Sustainable materials for organic photovoltaic devices towards transient electronics in digital agriculture

With the growing demand for sustainable energy solutions, particularly for energy supply in transient sensor systems, this study focused on the introduction of environmentaly friendly materials for organic photovoltaics (OPV) and assessment of their key photovoltaic parameters. Regenerated cellulose (RC), gelatin and propylene glycol (PGG) as a biodegradable alternative for fossil-based PET film called as substrate, and soil-compatible carbon paste (SCP) replacing evaporated metal electrode were assessed for electronics. The investigated aspects included current-voltage characteristics, leakage current, and cell efficiency under LED illumination at 1000 lx—relevant for IoT applications. Both: commercial and the newly developed OPV components were then analyzed in terms of microstructure, water solubility, and layer integration. Results show that RC can serve as a promising alternative substrate for OPV achieving a power conversion efficiency (PCE) of 15.88%, and the electrical properties of OPVs with developed SCP were significantly higher compared to commercial carbon paste (CP). SEM analysis confirmed good adhesion and uniformity between layers, supporting the mechanical integrity of the device. Despite high leakage currents in devices with printed SCP electrodes, further optimization can improve the overall device performance.
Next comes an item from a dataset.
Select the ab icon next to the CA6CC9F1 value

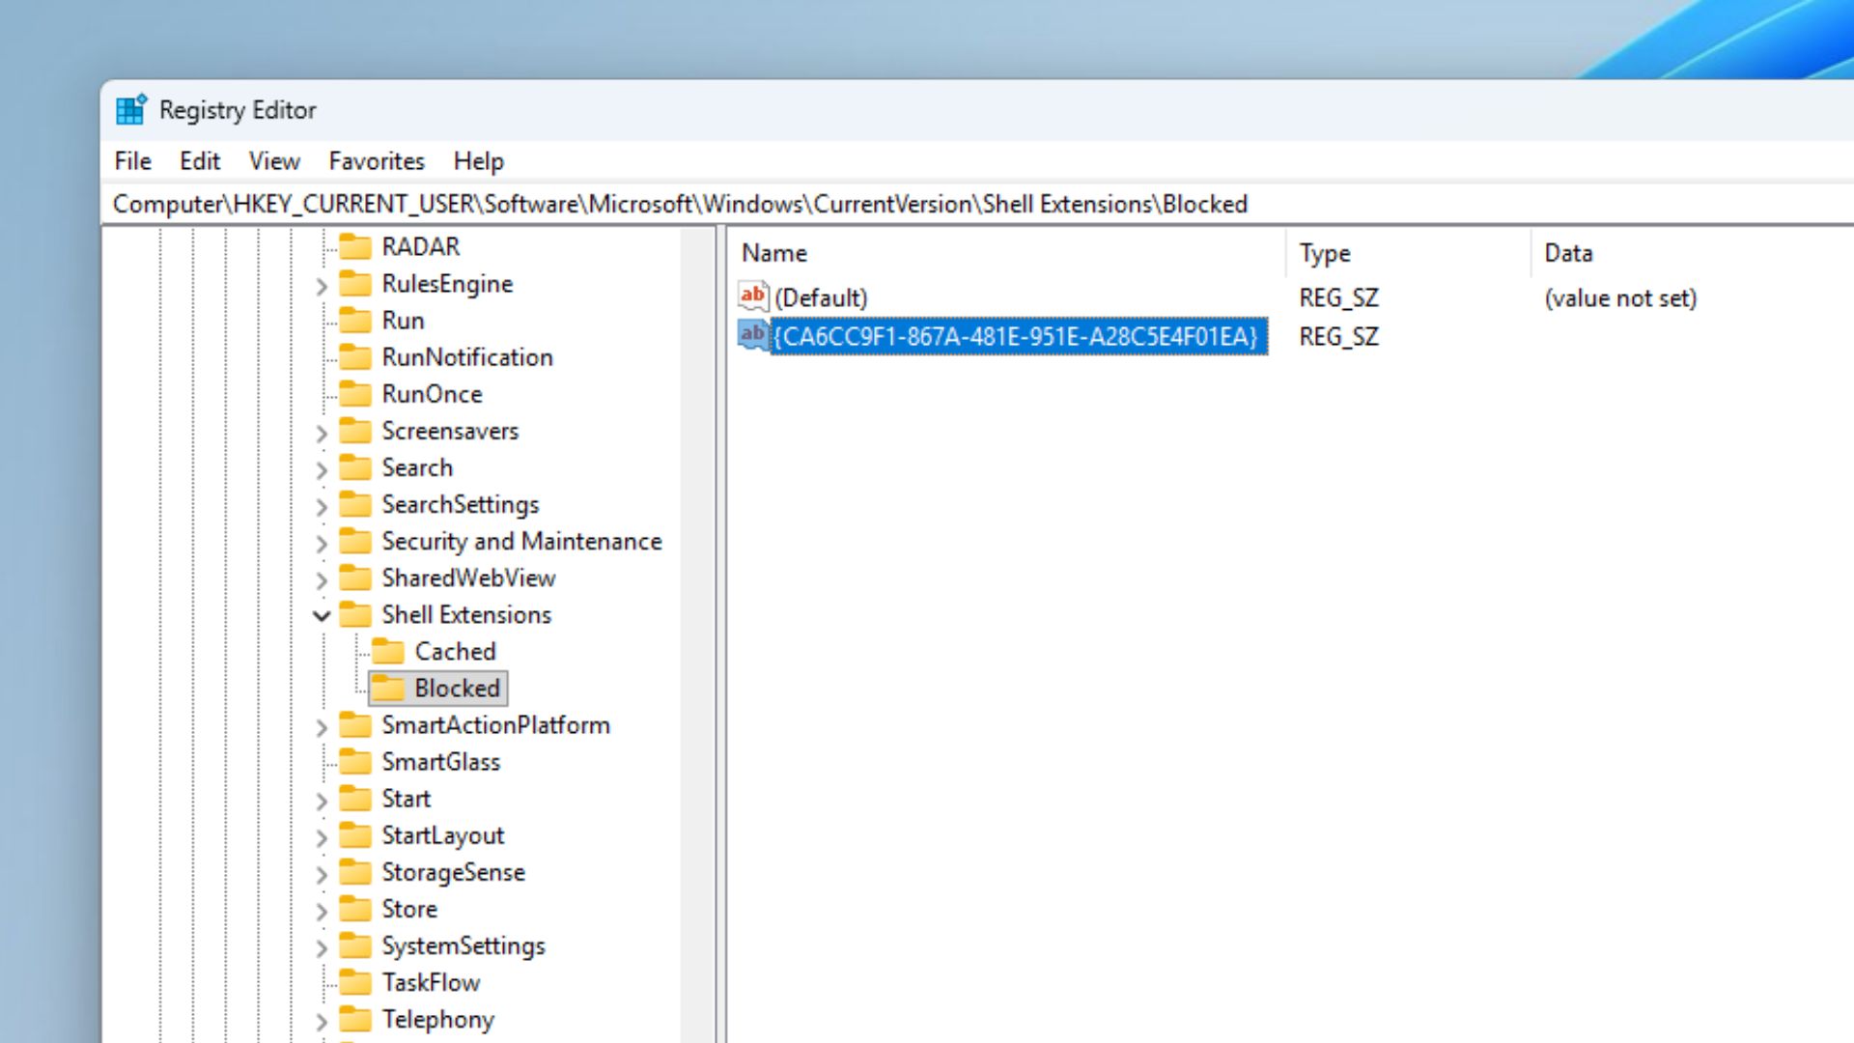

The water solubility and environmental impact of OPV materials were assessed through conductivity and pH measurements over six months, revealing no significant changes in soil quality, with pH levels remaining within the plant-safe range of 6.0 to 7.5. The findings of this study demonstrate the performance of OPVs utilizing soil-compatible materials for transient electronics, towards the requirements of energy autonomous sensing in digital agriculture applications maintaining ecological integrity.